I also had the experience of exploring my final backpack. After wearing through a new backpack each year of middle school and early high school, the black Eddie Bauer I got sometime around junior year finally lasted… all the way through my entire college career, miraculously. It still has the metal stud my older and cooler punk friend (Jeff?) put on it for me in Physics class. Anyway, I opened it up and had to laugh. Roughly ten years ago, after my last final, I must have come home, dropped it, and never looked at it again. It was still filled with the textbook from my last class, tons of papers, a binder, and my trusty TI-85 calculator, now crusty with corroded decade-old batteries. Yes, that backpack served me well. I haven’t been able to bring myself to dump it yet.
I’ll leave you with a little bit that I wrote as I was going through all this storage unit stuff sometime in the winter of 2010/2011. I didn’t get around to posting it at the time because I naively thought I’d finish the whole task and write about it soon after.
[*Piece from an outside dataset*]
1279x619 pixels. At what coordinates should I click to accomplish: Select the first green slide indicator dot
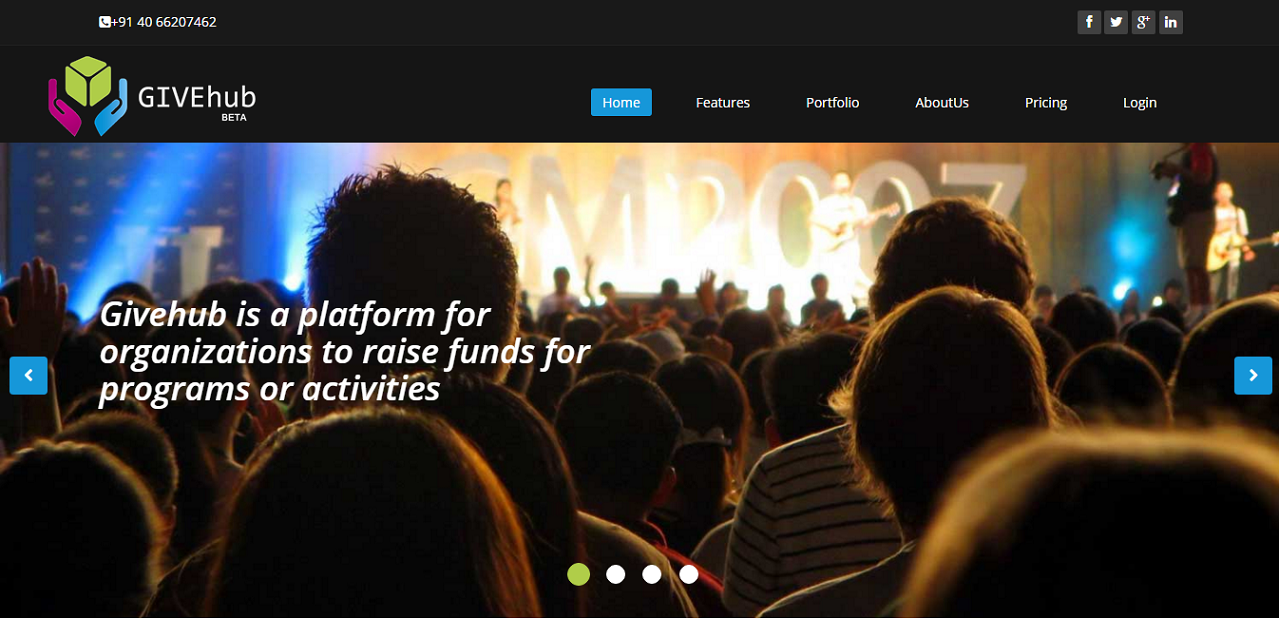578,574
It’s more than a year late, but it still captures something essential about this experience for me…
I’m going through my boxes, and I am astounded by all the college paperwork I have. All the transcripts, transfers, requirements, forms. So many hoops to jump through, places to be, papers to write, things to memorize. So complicated, so much responsibility… and no power yet. Hats off to any of you out there going through this right now. It’s a wonder anyone survives that time in their life. I’d have a complete breakdown if I had to do all that today. There’s a reason people have nightmares of showing up to class naked well beyond their college years. Maybe I was just less fragile then, but I’d be in tears today.
All this school paperwork. Class schedules and those little certificates you’d get for being a good student in your middle school science class. What is it that makes me think twice before chucking it? Why is it hard at all?
Today I learned that my mom — bless her — saved every single report card from kindergarten on. I know this because I just found them. Along with what must be every chicken-scrawled paper I ever wrote in elementary school. Seems sad to throw it all out now. I kept some of the early papers and the yearbooks of course. A couple of fawning graded papers from professors telling me how successful I’ll be and a few margin doodles in class notes that were particularly good. The rest? Well like I said, part of me didn’t want to chuck it, but do I really need every little award and report card? And I’m not kidding, there were hundreds.
Writing it and doing it are two different things. In the end, I think I kept more of those early report cards than I let on here. They don’t take up that much space after all, and someday maybe my kids will want to see this stuff. Anyway… thanks, Mom!